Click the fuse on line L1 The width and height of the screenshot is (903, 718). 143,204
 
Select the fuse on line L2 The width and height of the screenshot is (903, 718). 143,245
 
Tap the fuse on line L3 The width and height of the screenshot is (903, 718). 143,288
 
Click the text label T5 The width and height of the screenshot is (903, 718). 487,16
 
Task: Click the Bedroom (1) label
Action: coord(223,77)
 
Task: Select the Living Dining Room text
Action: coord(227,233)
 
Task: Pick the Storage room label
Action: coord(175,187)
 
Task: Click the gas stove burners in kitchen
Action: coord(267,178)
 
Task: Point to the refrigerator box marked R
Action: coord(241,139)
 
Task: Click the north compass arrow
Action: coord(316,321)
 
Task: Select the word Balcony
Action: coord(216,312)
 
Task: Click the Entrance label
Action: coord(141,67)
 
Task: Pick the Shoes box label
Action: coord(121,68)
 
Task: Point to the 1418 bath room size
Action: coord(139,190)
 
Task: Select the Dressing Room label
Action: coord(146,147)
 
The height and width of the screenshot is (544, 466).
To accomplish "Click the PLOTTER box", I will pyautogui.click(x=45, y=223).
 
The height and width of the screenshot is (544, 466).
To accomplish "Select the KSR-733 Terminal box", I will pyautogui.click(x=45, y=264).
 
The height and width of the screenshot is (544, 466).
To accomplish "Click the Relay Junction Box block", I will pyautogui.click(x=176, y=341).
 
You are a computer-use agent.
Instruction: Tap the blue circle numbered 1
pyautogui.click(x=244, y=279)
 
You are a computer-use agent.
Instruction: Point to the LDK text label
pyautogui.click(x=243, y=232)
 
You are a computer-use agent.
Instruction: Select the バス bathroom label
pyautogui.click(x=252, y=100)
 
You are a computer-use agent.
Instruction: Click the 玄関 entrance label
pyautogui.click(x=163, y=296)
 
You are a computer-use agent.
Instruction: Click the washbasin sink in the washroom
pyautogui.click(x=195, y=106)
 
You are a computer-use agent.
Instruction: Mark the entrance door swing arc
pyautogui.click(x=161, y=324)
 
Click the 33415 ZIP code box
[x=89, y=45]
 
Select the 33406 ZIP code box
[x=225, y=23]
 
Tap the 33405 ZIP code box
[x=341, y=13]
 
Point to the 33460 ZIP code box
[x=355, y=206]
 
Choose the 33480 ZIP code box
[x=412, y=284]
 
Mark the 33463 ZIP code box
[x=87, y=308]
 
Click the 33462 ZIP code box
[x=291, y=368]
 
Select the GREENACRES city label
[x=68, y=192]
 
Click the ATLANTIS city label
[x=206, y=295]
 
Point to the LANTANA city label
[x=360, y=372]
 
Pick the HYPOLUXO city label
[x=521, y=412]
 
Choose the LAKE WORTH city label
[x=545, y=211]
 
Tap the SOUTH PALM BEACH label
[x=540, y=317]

□ □ □ □

_WHAT THE EXERCISE ASKS_. Rewrite all the rows above as a numbered list, leaving out the blank lines.

_THE REPLY_.
1. Click the fuse on line L1 The width and height of the screenshot is (903, 718). 143,204
2. Select the fuse on line L2 The width and height of the screenshot is (903, 718). 143,245
3. Tap the fuse on line L3 The width and height of the screenshot is (903, 718). 143,288
4. Click the text label T5 The width and height of the screenshot is (903, 718). 487,16
5. Task: Click the Bedroom (1) label
6. Action: coord(223,77)
7. Task: Select the Living Dining Room text
8. Action: coord(227,233)
9. Task: Pick the Storage room label
10. Action: coord(175,187)
11. Task: Click the gas stove burners in kitchen
12. Action: coord(267,178)
13. Task: Point to the refrigerator box marked R
14. Action: coord(241,139)
15. Task: Click the north compass arrow
16. Action: coord(316,321)
17. Task: Select the word Balcony
18. Action: coord(216,312)
19. Task: Click the Entrance label
20. Action: coord(141,67)
21. Task: Pick the Shoes box label
22. Action: coord(121,68)
23. Task: Point to the 1418 bath room size
24. Action: coord(139,190)
25. Task: Select the Dressing Room label
26. Action: coord(146,147)
27. The height and width of the screenshot is (544, 466).
28. To accomplish "Click the PLOTTER box", I will pyautogui.click(x=45, y=223).
29. The height and width of the screenshot is (544, 466).
30. To accomplish "Select the KSR-733 Terminal box", I will pyautogui.click(x=45, y=264).
31. The height and width of the screenshot is (544, 466).
32. To accomplish "Click the Relay Junction Box block", I will pyautogui.click(x=176, y=341).
33. You are a computer-use agent.
34. Instruction: Tap the blue circle numbered 1
35. pyautogui.click(x=244, y=279)
36. You are a computer-use agent.
37. Instruction: Point to the LDK text label
38. pyautogui.click(x=243, y=232)
39. You are a computer-use agent.
40. Instruction: Select the バス bathroom label
41. pyautogui.click(x=252, y=100)
42. You are a computer-use agent.
43. Instruction: Click the 玄関 entrance label
44. pyautogui.click(x=163, y=296)
45. You are a computer-use agent.
46. Instruction: Click the washbasin sink in the washroom
47. pyautogui.click(x=195, y=106)
48. You are a computer-use agent.
49. Instruction: Mark the entrance door swing arc
50. pyautogui.click(x=161, y=324)
51. Click the 33415 ZIP code box
52. [x=89, y=45]
53. Select the 33406 ZIP code box
54. [x=225, y=23]
55. Tap the 33405 ZIP code box
56. [x=341, y=13]
57. Point to the 33460 ZIP code box
58. [x=355, y=206]
59. Choose the 33480 ZIP code box
60. [x=412, y=284]
61. Mark the 33463 ZIP code box
62. [x=87, y=308]
63. Click the 33462 ZIP code box
64. [x=291, y=368]
65. Select the GREENACRES city label
66. [x=68, y=192]
67. Click the ATLANTIS city label
68. [x=206, y=295]
69. Point to the LANTANA city label
70. [x=360, y=372]
71. Pick the HYPOLUXO city label
72. [x=521, y=412]
73. Choose the LAKE WORTH city label
74. [x=545, y=211]
75. Tap the SOUTH PALM BEACH label
76. [x=540, y=317]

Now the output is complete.